Quebec culture and citizenship course | What progress?

More than a year has passed since the announcement of the replacement of the Ethics and Religious Culture (ECR) course with a Quebec Culture and Citizenship (CCQ) course, but for now, we are still in the waiting for concrete changes for our children.


If we are to believe the information that leaked before the holidays, the new course is far from ready and some unions are even asking to postpone its implementation for another year. However, there is an urgent need to reform this antiquated, inappropriate course, which propagates stereotypes and divides students, and we expect the Minister of Education Bernard Drainville to make it a priority.

But beyond questions of time and teacher training, what about the program itself? What progress should we expect? Our analysis that follows is based on CCQ’s provisional program made public last fall.

Less religious culture… but the same orientation

Remember that ECR has raised countless criticisms since its creation, mainly because it gives a large place to religions, without critical analysis, and exerts pressure on students to identify themselves through affiliations and practices. nuns. Furthermore, ECR is at odds with the State Secularism Act (Law 21).

According to the government’s announcement, the new CCQ course will rely on critical thinking, dialogue and the promotion of a common Quebec citizenship that transcends religious affiliations. These are great goals! But what about the facts?

By consulting the provisional program, we note that the religious culture which occupied a preponderant place in ECR is no longer stated as a competency in the new course, but becomes one subject among others. This is indeed a major change that should make it possible to avoid, or at least reduce, the stigmatization of people through religious identities and practices.

But then ? How to gather? How to define a common Quebec citizen identity? Unfortunately, the provisional program remains very vague on these questions, which are nevertheless crucial in the context of a citizenship course.
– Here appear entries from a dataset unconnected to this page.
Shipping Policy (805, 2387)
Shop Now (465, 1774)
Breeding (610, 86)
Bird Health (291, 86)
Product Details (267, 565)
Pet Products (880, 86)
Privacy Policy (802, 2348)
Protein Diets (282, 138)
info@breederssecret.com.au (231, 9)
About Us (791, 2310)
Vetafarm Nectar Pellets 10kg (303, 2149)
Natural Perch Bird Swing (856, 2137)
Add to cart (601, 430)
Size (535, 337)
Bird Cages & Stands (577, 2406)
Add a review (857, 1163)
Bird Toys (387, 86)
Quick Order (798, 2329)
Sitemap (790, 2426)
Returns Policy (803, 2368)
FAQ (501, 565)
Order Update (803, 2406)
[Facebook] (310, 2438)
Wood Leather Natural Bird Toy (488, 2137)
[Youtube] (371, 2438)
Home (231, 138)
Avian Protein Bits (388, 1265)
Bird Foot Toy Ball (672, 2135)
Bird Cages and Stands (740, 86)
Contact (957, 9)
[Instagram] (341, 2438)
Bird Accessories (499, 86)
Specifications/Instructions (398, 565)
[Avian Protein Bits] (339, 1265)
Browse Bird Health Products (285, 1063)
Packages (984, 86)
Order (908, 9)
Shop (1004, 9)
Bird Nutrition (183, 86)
And the elephant in the room is the almost total absence of state secularism. Apart from two or three appearances as indicative examples, secularism is conspicuous by its absence.

But then what will prevent us from continuing to promote so-called “open” secularism in the course, in other words the multiculturalist concept of managing religious diversity interpreting religious freedom as the absolute freedom to practice and even promote one’s religion? , in any place and in any circumstance? Currently, the explicit or implicit message transmitted to young people through the ECR course is that Bill 21 would be racist and Islamophobic. How will this change if we give no indication of the mode of management of living together advocated in the new course?
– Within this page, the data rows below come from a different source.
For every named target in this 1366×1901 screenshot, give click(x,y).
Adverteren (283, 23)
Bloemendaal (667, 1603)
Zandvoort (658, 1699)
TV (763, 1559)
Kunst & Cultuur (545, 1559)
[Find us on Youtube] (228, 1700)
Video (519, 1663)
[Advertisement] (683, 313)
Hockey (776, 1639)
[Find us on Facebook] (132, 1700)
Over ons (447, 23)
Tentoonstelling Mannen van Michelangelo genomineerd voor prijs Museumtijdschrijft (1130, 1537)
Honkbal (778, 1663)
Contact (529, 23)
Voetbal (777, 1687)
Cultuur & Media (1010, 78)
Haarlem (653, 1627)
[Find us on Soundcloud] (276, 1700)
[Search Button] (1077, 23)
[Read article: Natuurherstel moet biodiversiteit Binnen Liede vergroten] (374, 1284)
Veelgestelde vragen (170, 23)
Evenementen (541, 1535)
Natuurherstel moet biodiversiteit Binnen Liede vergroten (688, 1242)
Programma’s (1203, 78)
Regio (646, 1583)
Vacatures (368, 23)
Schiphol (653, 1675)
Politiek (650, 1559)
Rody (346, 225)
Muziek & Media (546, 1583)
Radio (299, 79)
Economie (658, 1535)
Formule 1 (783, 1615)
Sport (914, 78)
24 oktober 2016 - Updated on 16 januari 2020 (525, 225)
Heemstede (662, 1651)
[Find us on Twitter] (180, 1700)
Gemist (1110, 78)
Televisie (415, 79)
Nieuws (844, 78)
Freedom of expression under surveillance

Moreover, it will be recalled that the new course was announced in the fall of 2021 at a time when the censorship of literary works, the banning of the utterance of certain words and the obstacles to academic freedom – reaching their climax with the case Lieutenant-Duval at the University of Ottawa – were in full swing. Jean-François Roberge then insisted on the importance of defending freedom of expression and equipping young people to enable them to argue with respect. Very good, but concretely, how to achieve it?

Despite some warnings against censorship and indoctrination, the risks of slippage are numerous in the provisional program of the new course. How to address themes related to religious affiliations, gender identity, racism, without falling into the prevailing ideological dogmatism?
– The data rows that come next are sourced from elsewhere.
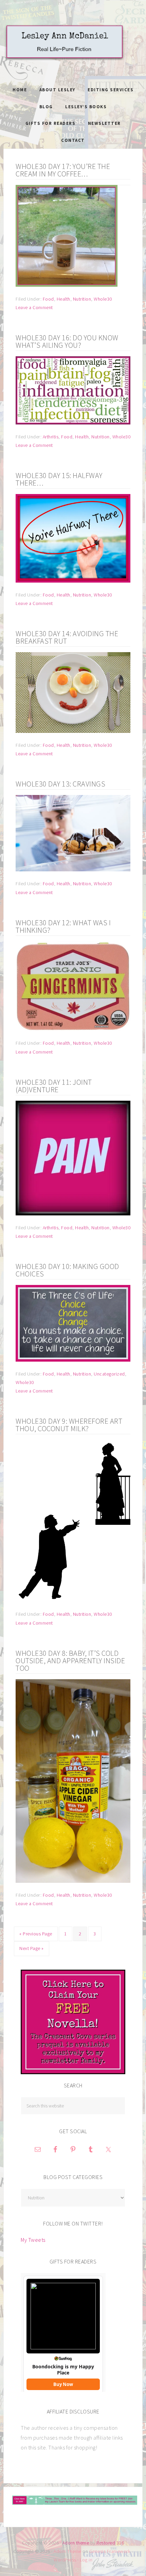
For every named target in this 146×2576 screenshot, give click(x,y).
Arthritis (51, 437)
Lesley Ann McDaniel (73, 49)
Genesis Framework (109, 2551)
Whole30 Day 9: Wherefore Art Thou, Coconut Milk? (69, 1424)
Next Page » (31, 1948)
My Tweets (33, 2239)
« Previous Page (35, 1934)
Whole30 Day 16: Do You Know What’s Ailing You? (67, 341)
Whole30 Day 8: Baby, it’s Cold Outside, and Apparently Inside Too (70, 1660)
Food (48, 299)
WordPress (65, 2560)
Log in (86, 2560)
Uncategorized (109, 1374)
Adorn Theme (67, 2551)
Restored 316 (110, 2543)
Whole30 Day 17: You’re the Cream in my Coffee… (63, 170)
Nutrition (82, 299)
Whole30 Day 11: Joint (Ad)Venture (54, 1085)
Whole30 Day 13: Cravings (60, 784)
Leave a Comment (34, 307)
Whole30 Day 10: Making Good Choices (67, 1270)
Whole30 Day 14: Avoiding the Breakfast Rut (67, 637)
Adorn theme (75, 2543)
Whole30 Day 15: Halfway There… (59, 479)
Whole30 (103, 299)
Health (63, 299)
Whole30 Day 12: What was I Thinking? (63, 926)
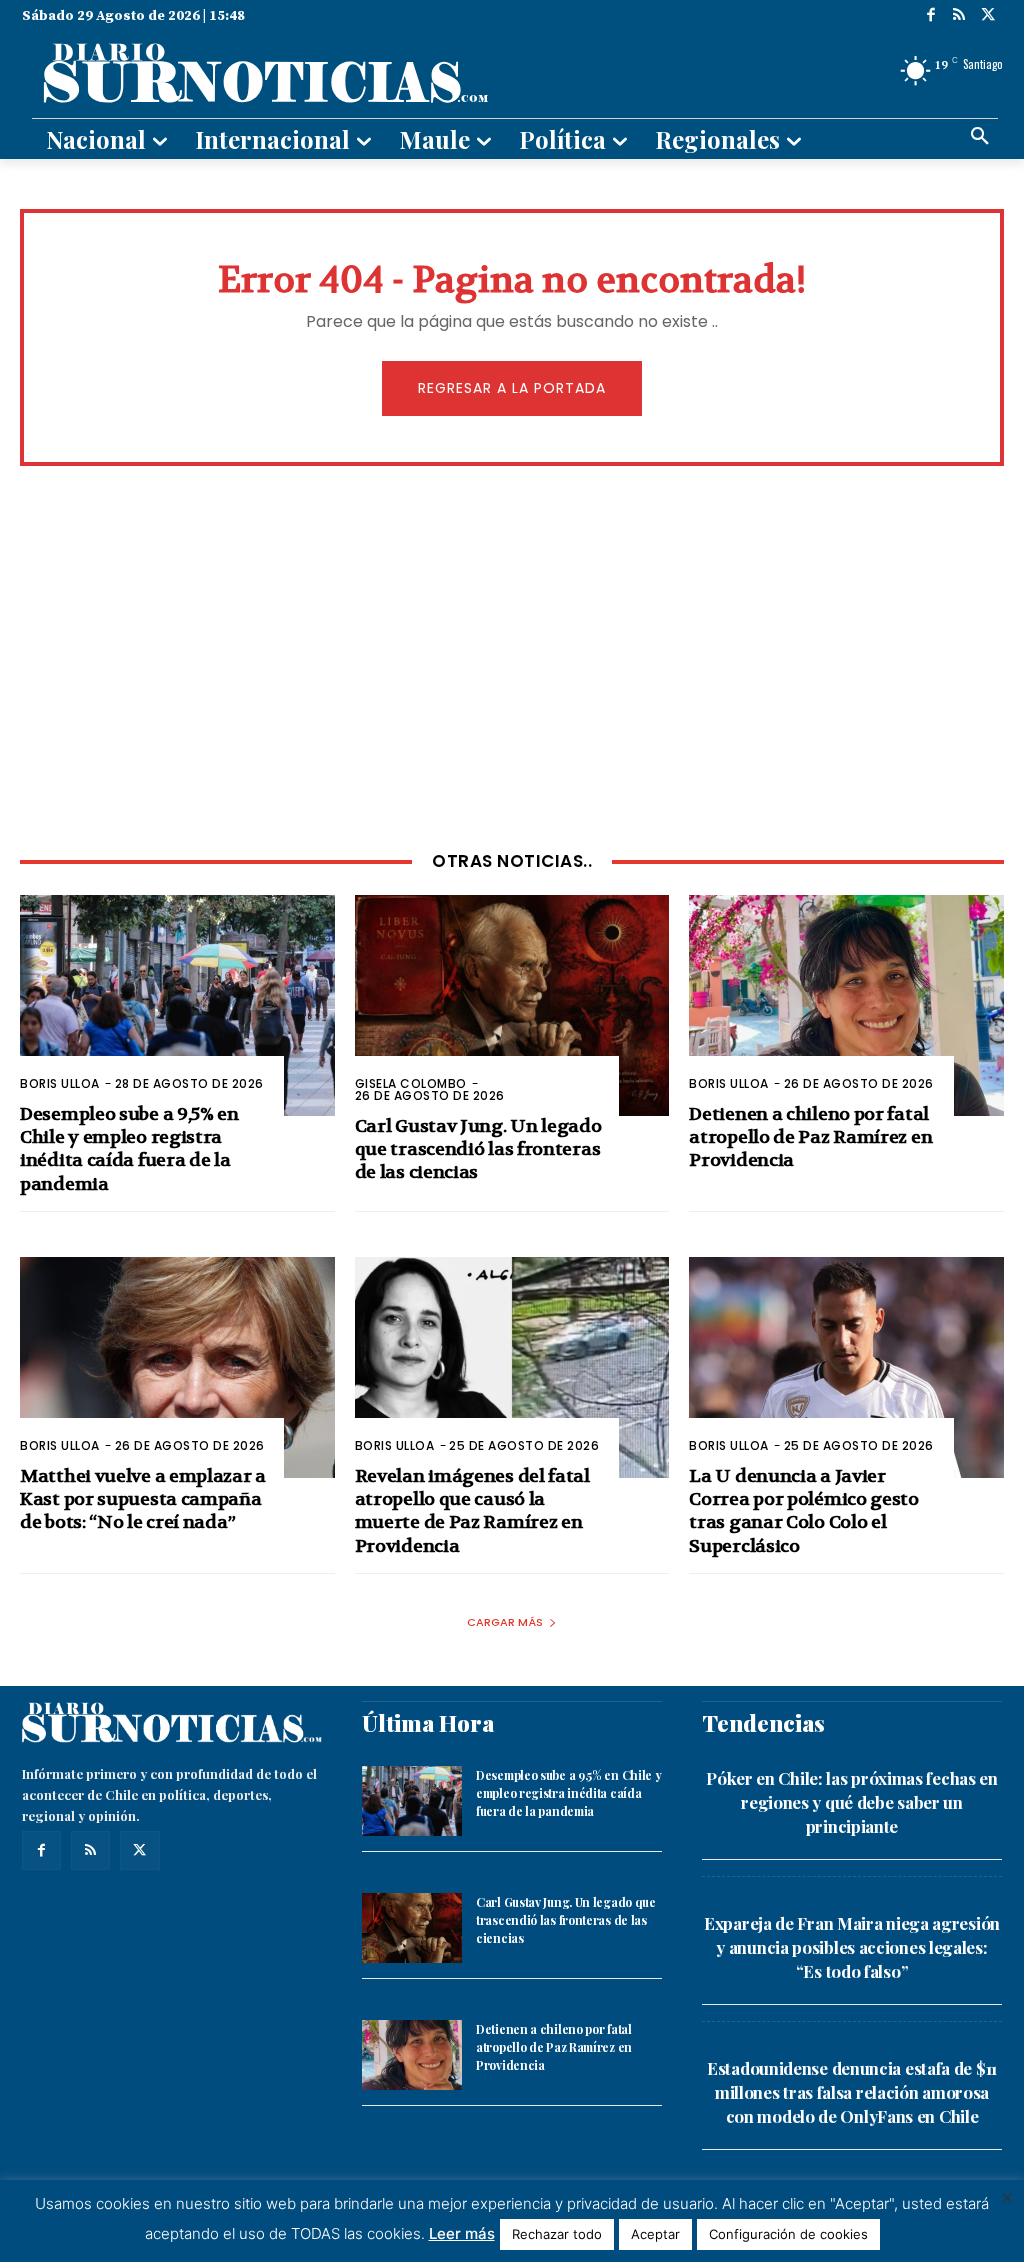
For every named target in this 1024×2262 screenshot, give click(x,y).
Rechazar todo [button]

For example, in the theme “Social groups and power relations”, we can read the concepts “racism, colonialism, feminism, decolonialism, LGBTQ+ movement”, etc. What feminism will it be? What anti-racism? Which LGBTQ+ struggles? In this era marked by excesses, will we choose the vision of the most militant and radical groups of each camp?

Theories that can divide

As much as Marxism was the preponderant doctrine in the 1970s, today it is sociological theories dominated by the unscientific concept of “human race” that are in vogue. The whole history of Western civilization is thus reviewed under the prism of the domination of the “white race”, imperialism, colonialism, racism. And these new theories enjoy a status of untouchability and absolute truth. Just like with religions. This is certainly not what will make it possible to develop the critical sense of young people or to create the feeling of a common Quebec citizenship. On the contrary, it is communitarianism, division, and racism that we feed.

Rather than crystallizing beliefs, religious, “racial” or “gender” affiliations and dividing young people into as many identity groups, the role of the school is on the contrary to bring people together, to create commonality, but also to consider all young people equally, not as members of communities, but as individuals, on a universal basis.

All this arduous exercise in redesigning ECR should not have served, in the end, only to replace one dogmatism by another, one religion by another. The only way to reverse the trend is to clearly state the model of state secularism and the principles that underpin it in the curriculum of the new course.